PROVIDENCE, R.I. [Brown University] — Recent, hopeful developments in the global fight against HIV/AIDS have spurred speculation, especially around World AIDS Day Dec. 1, that public health has turned a corner. Brown is home to many leading experts on the disease who can provide insight into the action required to make that hope a reality.
For additional information or to arrange interviews, please contact David Orenstein, media relations specialist for life sciences, at 401-863-1862.
Carpenter has been involved in the care of persons living with HIV since 1982. He served as the site director of the longitudinal CDC-supported HIV Epidemiology Research Study (HERS) from 1992-1999. His research over the last decade has been directed toward two main areas: the optimal treatment of HIV infection in North American women and therapeutic strategies that are effective in the developing world.

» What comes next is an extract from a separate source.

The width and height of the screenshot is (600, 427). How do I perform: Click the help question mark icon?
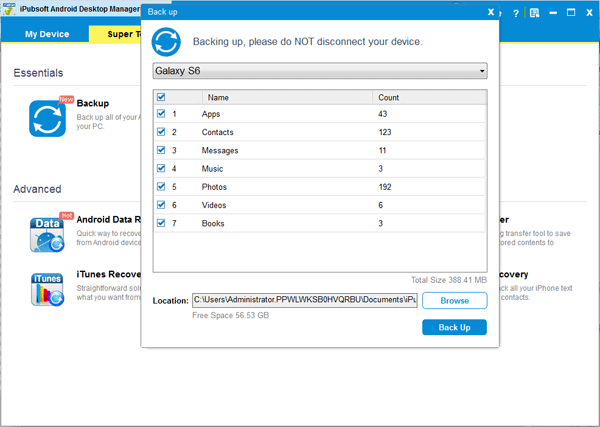tap(516, 13)
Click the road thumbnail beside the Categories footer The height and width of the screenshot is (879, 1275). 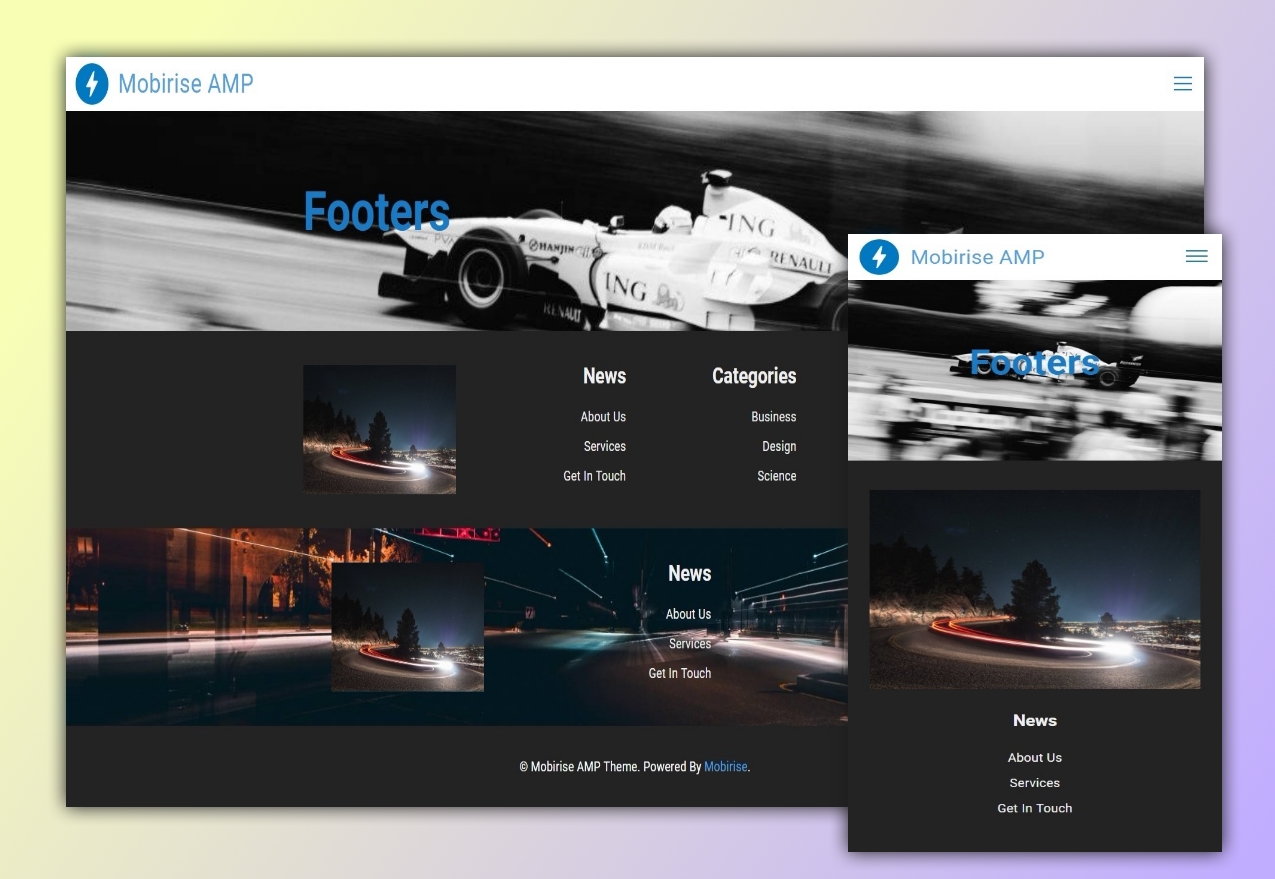click(x=379, y=429)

“Statements regarding global reduction in infections are uncertain. Several nations with sound data collection, including the United States, show an actual increase in infections,” Carpenter says. “Increases have also occurred in several sub-Saharan African countries.
“We still need to make a major effort to ensure that all adults in the United States have HIV testing. At the time, we think that only about 60 percent of U.S. adults have had such testing, and we continue to see a surprising number of new cases of HIV infection in middle-aged individuals who are in otherwise good health, but do not belong to risk groups.”

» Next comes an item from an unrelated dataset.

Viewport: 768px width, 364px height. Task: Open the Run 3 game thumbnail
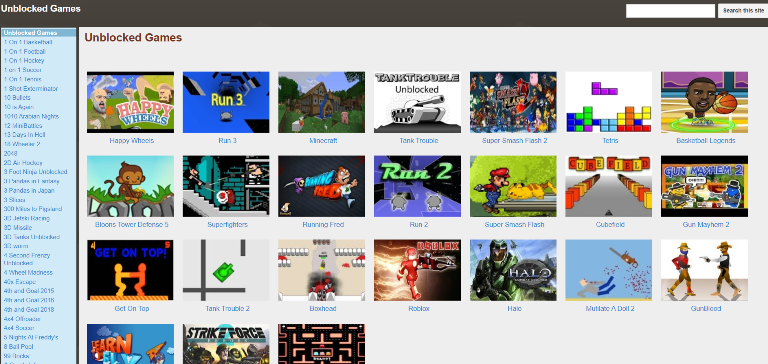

Timothy P. Flanigan has spearheaded a program of modified, directly observed therapy for HIV treatment for individuals who are marginalized and would otherwise not receive the benefit of new combination HIV treatments. He has received national notice for an NIH-funded program for active substance abusers to provide community-based treatment strategies. Pilot programs are under way to extend these community-based therapies for pregnant women and persons leaving prison.
Flanigan can comment on Pope Benedict’s recent comments regarding the use of condoms to prevent infection and on advances in treatment and prevention. “There is great hope on the horizon,” he said.
Mark Lurie is a social epidemiologist working on HIV/AIDS, STI, and TB in sub-Saharan Africa. He has studied the role of migration in the spread of HIV in South Africa and examines the impact of antiretroviral therapy on HIV epidemic dynamics in sub-Saharan Africa. In articles in AIDS and Behavior and The Lancet, he questioned claims that concurrent sexual partnerships are a major driver of the infection on the continent.
“The NEJM article [showing a preventative effect of antiretrovirals] is in a scientific sense highly encouraging but in terms of its applicability to Africa, where the majority of new infections happen, its impact will be close to zero, because access to the medicines is unlikely to be sufficient. Overall, the global reduction is also encouraging but there is still much work to be done. With 2.6 million new infections in 2009, we can hardly declare victory. The biggest danger is for funding agencies to believe that we have won the fight against HIV/AIDS. That would result in funding cuts and ultimately a reversal of the progress we have made.”
Amy Nunn conducts social science research examining the structural, social and behavioral factors influencing racial disparities in HIV infection in the United States. She received an NIH Career Development Award in 2010 to investigate the role of concurrent sexual partnerships and other factors in potentiating racial disparities in HIV infection. In partnership with the Philadelphia mayor’s office of faith-based initiatives, she recently organized a citywide effort among black churches and mosques to increase HIV testing, awareness and tolerance.
“The global public health community has made tremendous strides in HIV treatment in the United States and abroad in recent years. This year, several groundbreaking HIV prevention studies were released that offer much promise for reducing HIV infections in the United States and globally. Also, for the first time since the onset of the AIDS epidemic, the United States has a national AIDS strategy. However, much work remains to be done to reduce enormous racial disparities in HIV infection in the United States, where African Americans have HIV infection rates seven times those of whites. Reducing racial disparities in HIV infection is a critical component of President Obama’s national AIDS strategy and should continue to be a primary focus of all HIV prevention and treatment efforts in the United States for the next decade.”